Nos finais do século XIX o jogo, o pano verde, a roleta atraiam à Póvoa de Varzim homens de “todas as condições sociais, proprietários, funcionários públicos, capitalistas, professores, literatos, militares com os seus uniformes, sacerdotes com as suas coroas”. Alguns destes clérigos iam directamente das mesas de jogo para as respectivas freguesias celebrar as missas primeiras do dia.
Naqueles anos Camilo Castelo Branco passava temporadas na Póvoa onde tinha amigos para conviver, banhos para a saúde e jogo a que ele próprio não resistia, além de outros interesses do foro intimo.
Apesar de se confessar afeiçoado à Póvoa, comentava em carta ao amigo, poveiro de Averomar, Francisco Gomes de Amorim, que a única coisa que a “civilização” trouxe, “foi três roletas, e uma batota ou duas em cada prédio”.

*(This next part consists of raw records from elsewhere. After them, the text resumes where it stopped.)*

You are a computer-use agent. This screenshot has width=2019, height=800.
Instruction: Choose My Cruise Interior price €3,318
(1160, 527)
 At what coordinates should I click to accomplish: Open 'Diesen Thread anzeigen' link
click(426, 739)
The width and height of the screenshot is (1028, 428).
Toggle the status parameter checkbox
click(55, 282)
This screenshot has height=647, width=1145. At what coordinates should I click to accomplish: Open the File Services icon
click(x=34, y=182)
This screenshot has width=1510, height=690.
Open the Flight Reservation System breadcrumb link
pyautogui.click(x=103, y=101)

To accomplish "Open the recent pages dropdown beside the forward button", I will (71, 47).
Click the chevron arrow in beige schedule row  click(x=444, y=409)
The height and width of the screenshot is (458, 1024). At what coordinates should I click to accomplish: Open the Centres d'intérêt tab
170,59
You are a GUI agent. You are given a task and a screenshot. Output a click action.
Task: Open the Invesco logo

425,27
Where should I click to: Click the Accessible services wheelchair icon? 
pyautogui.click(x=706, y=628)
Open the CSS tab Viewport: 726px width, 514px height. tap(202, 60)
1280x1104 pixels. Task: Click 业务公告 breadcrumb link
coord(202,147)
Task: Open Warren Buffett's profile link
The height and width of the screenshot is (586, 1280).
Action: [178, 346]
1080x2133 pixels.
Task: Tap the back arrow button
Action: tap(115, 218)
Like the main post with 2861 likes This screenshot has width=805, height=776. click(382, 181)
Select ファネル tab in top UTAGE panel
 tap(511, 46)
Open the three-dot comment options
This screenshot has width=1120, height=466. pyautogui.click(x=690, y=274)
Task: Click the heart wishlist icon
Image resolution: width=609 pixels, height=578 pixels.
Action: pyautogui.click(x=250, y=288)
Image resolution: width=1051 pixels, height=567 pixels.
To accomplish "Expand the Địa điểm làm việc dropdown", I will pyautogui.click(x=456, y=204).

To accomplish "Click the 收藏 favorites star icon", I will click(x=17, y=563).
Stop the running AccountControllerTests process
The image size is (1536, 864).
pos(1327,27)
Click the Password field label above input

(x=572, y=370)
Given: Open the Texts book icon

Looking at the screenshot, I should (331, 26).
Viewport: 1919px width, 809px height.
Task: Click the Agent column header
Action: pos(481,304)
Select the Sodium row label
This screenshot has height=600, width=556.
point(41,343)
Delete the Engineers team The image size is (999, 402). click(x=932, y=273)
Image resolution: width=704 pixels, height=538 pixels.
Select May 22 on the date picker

Numa das estadias encontrava-se instalado no mesmo hotel um medíocre pintor espanhol viciado no jogo que perdeu na roleta todo o dinheiro que tinha. Sem vintém, havia já três semanas que não pagava a hospedagem. A impiedosa estalajadeira, habituada a estas situações, deu-lhe com grande brutalidade ordem de despejo. Camilo ouviu tudo e de pronto interveio: “ Eu trouxe do Porto cem mil reis que me mandaram dar a esse senhor e ainda não o tinha feito por esquecimento. Desempenho-me agora da minha missão”. O homem agradeceu lacrimoso, mas avisou o benfeitor que não possuía meios de lhe pagar. “Não tem dúvida” disse o grande romancista, “pinte-me o retrato do meu filho e do meu cão”.
Dias depois, o pintor entrega a Camilo, como pagamento da sua dívida, uma tela em que o filho e o cão eram horrivelmente pintados como figuras saídas de um pesadelo.
Um pagamento justo? Talvez, afinal, na Póvoa, até a arte podia ser uma roleta!